I did my Masters writing software and my PhD working on phylogenetics. Would Geneious help me in the first case? No (maybe with ideas). Would it help me in the latter? Definitely, yes. Would I spend time during my PhD to write plug-ins to Geneious? No. See the difference?

  1. You suggest that we concentrate on writing plugins and sell licenses for using those. Really this isn’t very far from what we are already doing – the main difference between Geneious and Geneious Pro is that Geneious Pro has more features, and most of these are provided plugins. So really there are already lotsof plugins – it’s just that most of them already come shipped with Geneious, instead of you having to download them in a separate file from our website. In fact, if other people were to write free plugins which provide all of the Geneious Pro functionality for free, the incentive for Geneious Pro would basically disappear. This is the only concern I personally have about our Public API – and it’s about the opposite from yours.

This is not the first time I suggested this. I had discussions with Daniel Batten about this subject, and even point him some licensing possibilities, such as MatLab. I saw the list of add-ons when customizing Geneious.
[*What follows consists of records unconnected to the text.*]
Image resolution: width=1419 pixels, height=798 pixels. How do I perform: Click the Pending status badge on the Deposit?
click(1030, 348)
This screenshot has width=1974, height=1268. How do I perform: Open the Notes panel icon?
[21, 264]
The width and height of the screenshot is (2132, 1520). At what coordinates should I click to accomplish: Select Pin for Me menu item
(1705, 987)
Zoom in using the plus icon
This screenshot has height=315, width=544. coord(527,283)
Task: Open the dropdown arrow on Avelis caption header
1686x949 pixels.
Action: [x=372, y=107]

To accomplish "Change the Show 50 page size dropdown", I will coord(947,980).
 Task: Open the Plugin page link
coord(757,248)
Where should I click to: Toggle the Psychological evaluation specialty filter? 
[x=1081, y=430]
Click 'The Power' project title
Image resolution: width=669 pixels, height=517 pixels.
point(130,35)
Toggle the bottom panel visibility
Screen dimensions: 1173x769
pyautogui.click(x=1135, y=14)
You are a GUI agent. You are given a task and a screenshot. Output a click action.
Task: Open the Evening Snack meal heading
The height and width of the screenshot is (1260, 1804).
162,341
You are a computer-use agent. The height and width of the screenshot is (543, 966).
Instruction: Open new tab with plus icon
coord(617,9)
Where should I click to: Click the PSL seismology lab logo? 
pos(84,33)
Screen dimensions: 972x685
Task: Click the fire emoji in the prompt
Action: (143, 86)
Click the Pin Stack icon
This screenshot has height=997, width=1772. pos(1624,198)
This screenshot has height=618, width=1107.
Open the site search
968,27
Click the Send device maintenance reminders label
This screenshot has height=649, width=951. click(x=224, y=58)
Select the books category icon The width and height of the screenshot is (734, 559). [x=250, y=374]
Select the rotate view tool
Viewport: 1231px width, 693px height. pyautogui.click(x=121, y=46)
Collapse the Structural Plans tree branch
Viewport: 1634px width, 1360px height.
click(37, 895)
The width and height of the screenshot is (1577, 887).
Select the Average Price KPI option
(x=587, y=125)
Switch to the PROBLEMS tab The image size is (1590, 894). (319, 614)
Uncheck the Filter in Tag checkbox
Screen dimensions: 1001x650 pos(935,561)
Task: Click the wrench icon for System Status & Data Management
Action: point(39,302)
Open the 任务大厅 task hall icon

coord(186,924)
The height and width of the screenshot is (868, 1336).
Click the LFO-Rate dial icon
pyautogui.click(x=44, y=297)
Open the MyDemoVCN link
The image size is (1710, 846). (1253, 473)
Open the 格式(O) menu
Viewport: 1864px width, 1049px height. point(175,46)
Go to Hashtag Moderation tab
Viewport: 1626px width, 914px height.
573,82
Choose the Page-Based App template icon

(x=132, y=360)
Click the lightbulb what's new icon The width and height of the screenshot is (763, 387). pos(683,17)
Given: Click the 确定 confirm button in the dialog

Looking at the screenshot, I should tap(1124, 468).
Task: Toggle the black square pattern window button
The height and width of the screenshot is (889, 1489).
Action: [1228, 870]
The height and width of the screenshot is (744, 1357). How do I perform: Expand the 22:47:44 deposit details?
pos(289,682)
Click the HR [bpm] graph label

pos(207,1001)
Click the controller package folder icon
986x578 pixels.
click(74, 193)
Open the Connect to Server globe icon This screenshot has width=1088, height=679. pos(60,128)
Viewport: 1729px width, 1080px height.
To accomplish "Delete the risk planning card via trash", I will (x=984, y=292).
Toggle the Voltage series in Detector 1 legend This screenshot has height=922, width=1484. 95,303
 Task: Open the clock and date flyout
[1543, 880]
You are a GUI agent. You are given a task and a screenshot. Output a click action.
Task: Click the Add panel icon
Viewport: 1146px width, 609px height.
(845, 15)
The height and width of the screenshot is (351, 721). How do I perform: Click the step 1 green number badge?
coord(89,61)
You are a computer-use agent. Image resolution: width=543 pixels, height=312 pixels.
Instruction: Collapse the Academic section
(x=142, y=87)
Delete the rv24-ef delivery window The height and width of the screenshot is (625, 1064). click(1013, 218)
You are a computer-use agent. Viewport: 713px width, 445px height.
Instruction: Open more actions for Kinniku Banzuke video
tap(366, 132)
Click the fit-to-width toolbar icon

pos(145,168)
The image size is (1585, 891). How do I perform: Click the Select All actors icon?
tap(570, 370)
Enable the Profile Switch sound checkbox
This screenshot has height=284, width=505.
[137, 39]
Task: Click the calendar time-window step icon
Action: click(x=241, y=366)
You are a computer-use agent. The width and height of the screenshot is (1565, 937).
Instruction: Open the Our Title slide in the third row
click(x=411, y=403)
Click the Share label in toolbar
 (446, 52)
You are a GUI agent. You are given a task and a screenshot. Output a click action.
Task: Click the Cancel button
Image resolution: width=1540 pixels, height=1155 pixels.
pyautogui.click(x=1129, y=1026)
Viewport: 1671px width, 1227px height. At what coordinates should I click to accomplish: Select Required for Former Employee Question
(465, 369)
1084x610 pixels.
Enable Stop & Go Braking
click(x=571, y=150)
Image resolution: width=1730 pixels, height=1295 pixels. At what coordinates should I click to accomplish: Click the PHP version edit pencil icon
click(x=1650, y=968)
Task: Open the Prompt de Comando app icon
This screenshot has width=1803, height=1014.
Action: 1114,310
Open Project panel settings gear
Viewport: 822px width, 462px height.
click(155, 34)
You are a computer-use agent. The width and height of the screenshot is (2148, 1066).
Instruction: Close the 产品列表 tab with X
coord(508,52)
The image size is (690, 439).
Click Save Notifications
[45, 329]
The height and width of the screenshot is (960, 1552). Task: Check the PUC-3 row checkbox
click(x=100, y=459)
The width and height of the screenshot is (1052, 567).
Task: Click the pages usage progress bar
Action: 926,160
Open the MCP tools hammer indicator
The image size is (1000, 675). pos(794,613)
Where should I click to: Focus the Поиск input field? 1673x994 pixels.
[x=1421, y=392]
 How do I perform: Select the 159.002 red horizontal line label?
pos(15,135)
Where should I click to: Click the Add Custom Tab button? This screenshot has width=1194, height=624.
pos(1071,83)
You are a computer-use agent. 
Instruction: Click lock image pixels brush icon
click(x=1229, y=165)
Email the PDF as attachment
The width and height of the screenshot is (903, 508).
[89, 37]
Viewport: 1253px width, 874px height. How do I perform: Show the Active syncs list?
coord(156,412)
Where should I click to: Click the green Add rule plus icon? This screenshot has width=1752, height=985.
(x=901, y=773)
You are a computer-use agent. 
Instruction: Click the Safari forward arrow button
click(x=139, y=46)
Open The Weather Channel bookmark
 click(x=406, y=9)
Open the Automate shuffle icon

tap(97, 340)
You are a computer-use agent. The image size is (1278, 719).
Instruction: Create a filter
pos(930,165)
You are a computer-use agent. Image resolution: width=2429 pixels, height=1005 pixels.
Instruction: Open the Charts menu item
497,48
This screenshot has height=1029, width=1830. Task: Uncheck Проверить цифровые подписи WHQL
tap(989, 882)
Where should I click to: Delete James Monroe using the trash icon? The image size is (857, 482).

Regarding your concern, I don’t think it will be fulfilled.

  1. The import feature hasn’t always worked correctly for you. We would like to keep Geneious as bug free as possible, so if you could please email any files upon which Geneious fails to e.g. tobias@biomatters.com, then that would be much appreciated and we will fix these problems as soon as possible.

I have sent samples, even add to other topics guidance to some biological file formats. I personally don’t have any file that I am working at the moment, but as everyone that releases a new bioinformatics application, releases a new filetype at the same time, the amount of filters and errors will be huge.

We are typically quite responsive, even though we live in a different time zone to most other people.

When I say that is a disadvantage to be in New Zealand, is that sometimes users (especially the ones that pay) tend to be quite demanding. As I am not a Geneious user per se, this does not affect me.

  1. There are now 4 plugins available for download, and a fifth will possibly follow soon. Only three of the currently available ones work for Geneious 2.5.x, but this will probably be fixed at some point. As our API stabilises and more plugins become available, we hope to introduce a more comfortable way of installing them and keeping them up to date.

There were only two at the time of my review. It is good that it is increasing, 100% in a couple of days. And going back to the “peer respect”, I downloaded MrBayes plug-in and I couldn’t find the names of the developers. Also could not find any reference to MrBayes authors, papers, etc.

  1. Scripting language support is already being developed. Update: It probably won’t make it into Geneious 3.0, but nevertheless Geneious will have scripting support at some point.

Great. That was another thing that Daniel and I discussed last year. I think this is nice for people trying to create molecular biology, phylogenetics, etc courses for a large audience or for some university program. I couldn’t find the Educational plug-in in Geneious.

Still, in my opinion Geneious is a great software.